If you have played tournaments you’ve no doubt been pushed to a third set or maybe even a 3rd set tiebreaker. If you’re at the professional level in a major tournament you could be playing a best of 5 sets with no tiebreaker in the last set. What that means is you could be on the court for 2, 3, 4 hours or more. A fit player has obvious advantages in longer matches. A strong mentally prepared player also has advantages in longer matches. Let’s examine what happens to you physically in longer matches that may affect your play.
First of all you build up lactic acid in the muscles. That’s the stuff that makes your muscles hurt. They are oxygen deprived which means fresh oxygenated blood can’t whisk away the toxic fatigue by-products. The longer you produce lactic acid without recovery time the heavier the muscle starts to feel. When muscles get heavy from fatigue the biomechanics of the swing starts to change.

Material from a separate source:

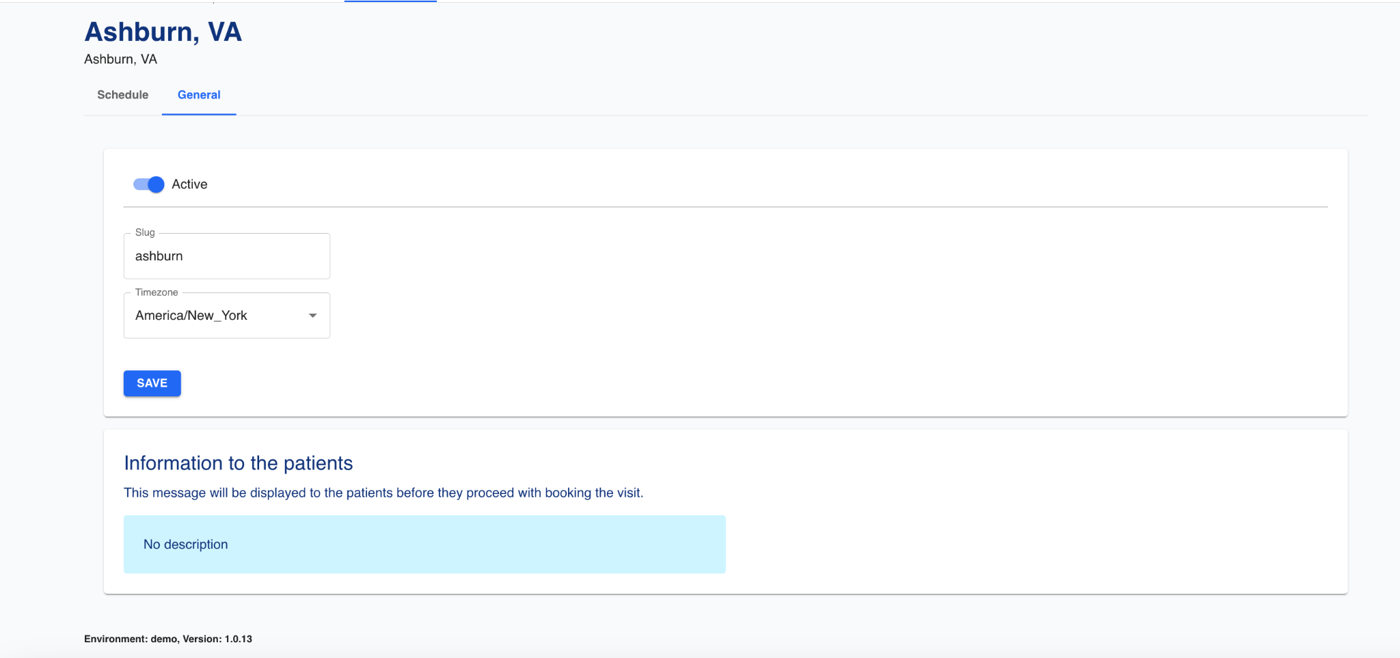Click the small Ashburn, VA subtitle
This screenshot has width=1400, height=658.
(x=120, y=59)
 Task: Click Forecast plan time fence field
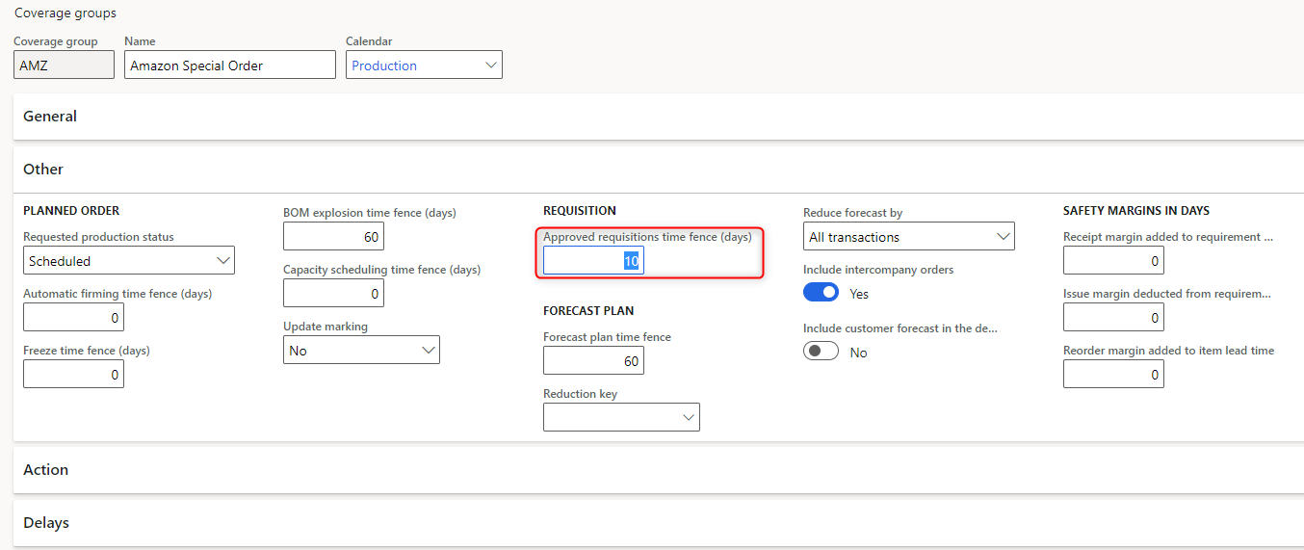click(x=593, y=360)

Watch an early round Wimbledon or US Open match and you will see the less fit players in longer matches start to wail away at the ball trying to end a point quickly.
Their weight will often be on the back foot, their timing will be off and their follow-through won’t direct the ball properly into the opponent’s court. Between sets they may try and get some potassium into the muscle (eating bananas) but it takes time for all that lactic acid to dissipate back into the blood stream ... unless you’re fit that is. Being fit forces your body to adapt better to times of stress. So, for instance, you can tolerate lactic acid better without succumbing to the pain and the resulting poor shots. Your controlled breathing allows you to get more oxygen into the blood stream and so on.
You might be thinking if you just run longer distances, lift weights and do aerobic exercises that will improve your tennis game. It certainly will but to get the best results you need to train the muscles that are specifically involved in making your strokes.
This would be an excellent time to introduce your tennis-training partner; it’s called the ball machine and this is one of the best ball machines available.
The one pictured here is the elite grand five with programmable features.
This machine doesn’t fatigue like your training partner would so feeding shots and the drills it has you do are consistent.... for hours.
Drill #1. You need to hit groundstrokes each day for a minimum of 1 hour.
The shots can be strategically placed if you like, but remember this is more about training the muscles for fatigue. Try to keep your returns deep and close to the baseline. Hit 100 forehands followed by 100 backhands.
Repeat and then repeat again. As the racquet starts to feel heavier and the footwork becomes more difficult analyze your shots for depth and placement, they will be your barometers for success. Have an assistant keep track of where they land on a court diagram. Do this exercise for about 1 hour until muscles feel heavy then stop. Stretch the muscles then go home.
If you do this exercises 4 times week in addition to all your other training you will notice much better fatigue management in longer matches. As you get fitter and the muscles adapt you will gain greater muscle control resulting in better shots and more points won.